C'est d'ailleurs quand ils s'écartent de ce registre qu'ils sont les plus irritants, quand ils donnent dans le rap social. C'est quand ils traitent de la violence intra-communautaire chez les Afro-Américains ("Murder to Excellence"), quand ils se confessent à des fils auxquels ils n'ont pas encore donné naissance ("New Day") ou qu'ils exposent leurs démons intérieurs ("Welcome to the Jungle"), qu'ils finissent par lasser.
C'est quand ils usent de poncifs, comme l'hommage aux grandes figures de la lutte pour les Droits Civiques (le petit Jésus en plus) chanté par Frank Ocean sur "Made In America", ou quand il samplent trois des artistes les plus révérées de la Great Black Music (James Brown, Otis Redding, Nina Simone), que le duo devient exaspérant. Tout ça, au fond, est aussi surfait que les vocalises de Beyoncé sur "Lift Off" ("nous irons jusqu'à la lune, jusqu'aux étouaaaaales", ou un truc comme ça, la diva R&B y déclame-t-elle à tue-tête).
Le délire nouveau riche peut heurter ou laisser indifférent. C'est pourtant quand Jay-Z et Kanye West s'engagent dans cette voie que Watch The Throne est le plus éclatant. Et c'est normal, parce que cette expérience de m'as-tu-vu, c'est du sincère, c'est du vécu, ça n'est pas du chiqué. Ces deux millionaires du rap n'allaient tout de même pas pleurnicher, comme on le faisait dans les années 90, sur une vie de petits dealers de misère perdus dans les rues glacées de New-York.

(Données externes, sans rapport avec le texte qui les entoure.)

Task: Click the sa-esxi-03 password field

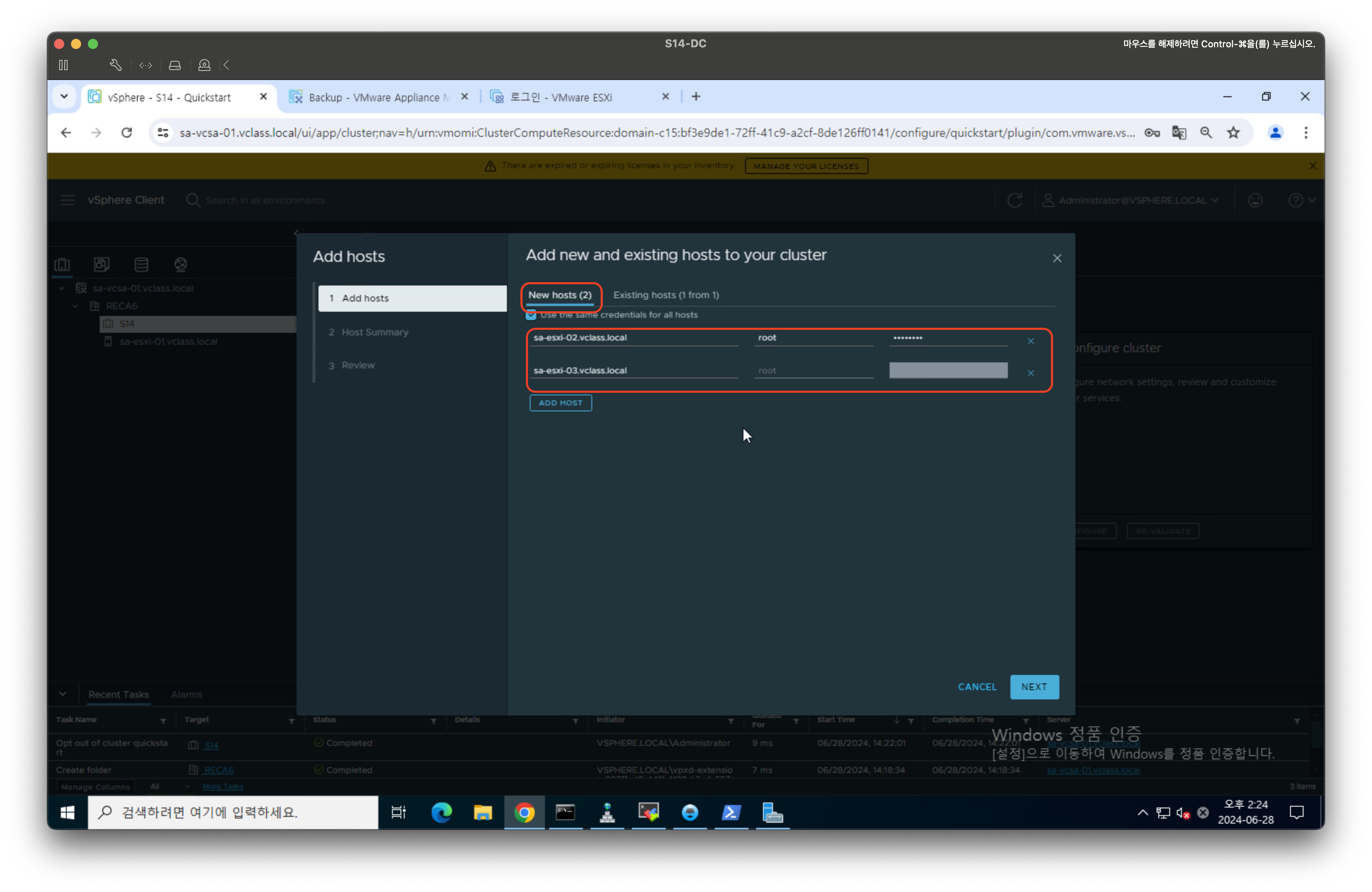Action: click(948, 370)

Et puis il y a l'autre composante du disque, la plus intéressante : la musique. En dépit de leur variété et de leurs multiples concepteurs, les beats portent la marque du Kanye West de My Beautiful Dark Twisted Fantasy, celui qui défie les fines bouches habituelles, celui qui tente des audaces prog rap et n'a pas peur de sonner rock. Beaucoup ont reproché à ce dernier ses expérimentations tièdes. Mais c'est justement pour ça, parce qu'elles sont tièdes, qu'elles valent le détour.
Car cette musique, celle qui cherche à concilier renouvellement musical et efficacité commerciale, a toujours été la meilleure. Ceci est une vérité absolue, démontrée depuis les Beatles au moins. Kanye West et les autres beatmakers le confirment avec un "No Church In The Wild" vrombissant, en tout point parfait (si ce n'était l'Auto-Tune inutile du milieu) ; avec un "Made In America" lacrymal à souhait, mais qui partage avec le titre précité l'intervention décisive d'un Frank Ocean habité ; avec encore un "That's My Bitch" funky et accrocheur en diable. Aussi, n'y avait-il sans doute que Kanye West et RZA pour oser Auto-Tuner Nina Simone sur "New Day", et s'en tirer avec quelque chose de bon. Et que dire du conclusif "Why I Love You", pour le moins flamboyant et redoutable avec son sample de Cassius, où Jay-Z règle quelques comptes avec ceux qui l'ont trahi ?
Que dire encore, sinon que tous ces titres sont sexys ? Et qu'ils en excusent d'autres, plus grossiers, comme cet insupportable "Lift Off" desservi par des trompettes synthétiques et par les beuglements de Beyoncé, comme ce "Niggas In Paris" si emblématique, si célébré, mais dont le beat est aussi lassant qu'il est sautillant, comme encore cet "Otis" dont le sample, issu de "Try A Little Tenderness", est peu ou prou la seule bonne idée ? Ils confirment que les deux rappeurs, à l'aube d'une nouvelle décennie, sont encore présents, pertinents, d'actualité. Des roitelets ambitieux ont beau s'agiter, sans cesse plus nombreux, dans le vaste royaume du rap. Nullement inquiets, Kanye et Jay-Z montrent qu'ils restent fermement arrimés, tout là-haut, au trône qu'ils partagent.